With all his various duties of attendance upon Martin (who became the more exacting in his claims, the worse he grew), Mark worked out of doors, early and late; and with the assistance of his friend and others, laboured to do something with their land. Not that he had the least strength of heart or hope, or steady purpose in so doing, beyond the habitual cheerfulness of his disposition, and his amazing power of self-sustainment; for within himself, he looked on their condition as beyond all hope, and, in his own words, 'came out strong' in consequence.

'As to coming out as strong as I could wish, sir,' he confided to Martin in a leisure moment; that is to say, one evening, while he was washing the linen of the establishment, after a hard day's work, 'that I give up. It's a piece of good fortune as never is to happen to me, I see!'

'Would you wish for circumstances stronger than these?' Martin retorted with a groan, from underneath his blanket.
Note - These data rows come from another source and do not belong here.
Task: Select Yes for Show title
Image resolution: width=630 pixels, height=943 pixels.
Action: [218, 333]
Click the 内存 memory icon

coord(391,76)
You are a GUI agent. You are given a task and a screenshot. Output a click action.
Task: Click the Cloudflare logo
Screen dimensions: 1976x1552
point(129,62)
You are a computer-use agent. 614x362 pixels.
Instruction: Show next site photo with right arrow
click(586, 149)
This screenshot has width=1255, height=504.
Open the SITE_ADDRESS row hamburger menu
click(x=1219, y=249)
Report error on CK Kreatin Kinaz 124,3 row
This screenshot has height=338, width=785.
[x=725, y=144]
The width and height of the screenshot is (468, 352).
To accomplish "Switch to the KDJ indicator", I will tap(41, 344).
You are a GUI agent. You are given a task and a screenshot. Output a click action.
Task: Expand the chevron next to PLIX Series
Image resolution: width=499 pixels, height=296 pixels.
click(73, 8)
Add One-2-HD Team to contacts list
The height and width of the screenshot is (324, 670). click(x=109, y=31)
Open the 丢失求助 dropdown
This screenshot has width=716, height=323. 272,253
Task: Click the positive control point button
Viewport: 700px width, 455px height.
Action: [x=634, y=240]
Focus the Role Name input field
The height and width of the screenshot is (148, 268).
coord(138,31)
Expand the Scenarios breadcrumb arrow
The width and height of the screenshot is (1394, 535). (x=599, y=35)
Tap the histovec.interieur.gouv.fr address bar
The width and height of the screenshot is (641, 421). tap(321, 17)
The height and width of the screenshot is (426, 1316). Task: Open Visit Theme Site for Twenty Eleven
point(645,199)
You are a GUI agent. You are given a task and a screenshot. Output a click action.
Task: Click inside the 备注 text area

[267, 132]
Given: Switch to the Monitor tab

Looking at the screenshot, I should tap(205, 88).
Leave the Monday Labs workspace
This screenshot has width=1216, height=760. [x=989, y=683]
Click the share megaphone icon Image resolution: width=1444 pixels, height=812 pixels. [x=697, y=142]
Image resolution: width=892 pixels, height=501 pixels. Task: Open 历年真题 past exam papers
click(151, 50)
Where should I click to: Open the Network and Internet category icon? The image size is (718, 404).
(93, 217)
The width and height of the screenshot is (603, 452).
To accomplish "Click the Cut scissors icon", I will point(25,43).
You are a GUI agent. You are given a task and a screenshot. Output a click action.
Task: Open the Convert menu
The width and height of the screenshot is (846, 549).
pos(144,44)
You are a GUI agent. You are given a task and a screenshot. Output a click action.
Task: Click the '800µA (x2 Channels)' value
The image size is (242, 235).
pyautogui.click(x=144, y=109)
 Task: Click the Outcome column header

'Why, only see how easy they might have been stronger, sir,' said Mark, 'if it wasn't for the envy of that uncommon fortun of mine, which is always after me, and tripping me up. The night we landed here, I thought things did look pretty jolly. I won't deny it. I thought they did look pretty jolly.'

'How do they look now?' groaned Martin.

'Ah!' said Mark, 'Ah, to be sure. That's the question. How do they look now? On the very first morning of my going out, what do I do? Stumble on a family I know, who are constantly assisting of us in all sorts of ways, from that time to this! That won't do, you know; that ain't what I'd a right to expect. If I had stumbled on a serpent and got bit; or stumbled on a first-rate patriot, and got bowie-knifed, or stumbled on a lot of Sympathisers with inverted shirt-collars, and got made a lion of; I might have distinguished myself, and earned some credit. As it is, the great object of my voyage is knocked on the head. So it would be, wherever I went. How do you feel to-night, sir?'

'Worse than ever,' said poor Martin.

'That's something,' returned Mark, 'but not enough. Nothing but being very bad myself, and jolly to the last, will ever do me justice.'

'In Heaven's name, don't talk of that,' said Martin with a thrill of terror. 'What should I do, Mark, if you were taken ill!'

Mr Tapley's spirits appeared to be stimulated by this remark, although it was not a very flattering one. He proceeded with his washing in a brighter mood; and observed 'that his glass was arising.'

'There's one good thing in this place, sir,' said Mr Tapley, scrubbing away at the linen, 'as disposes me to be jolly; and that is that it's a reg'lar little United States in itself. There's two or three American settlers left; and they coolly comes over one, even here, sir, as if it was the wholesomest and loveliest spot in the world. But they're like the cock that went and hid himself to save his life, and was found out by the noise he made. They can't help crowing. They was born to do it, and do it they must, whatever comes of it.'

Glancing from his work out at the door as he said these words, Mark's eyes encountered a lean person in a blue frock and a straw hat, with a short black pipe in his mouth, and a great hickory stick studded all over with knots, in his hand; who smoking and chewing as he came along, and spitting frequently, recorded his progress by a train of decomposed tobacco on the ground.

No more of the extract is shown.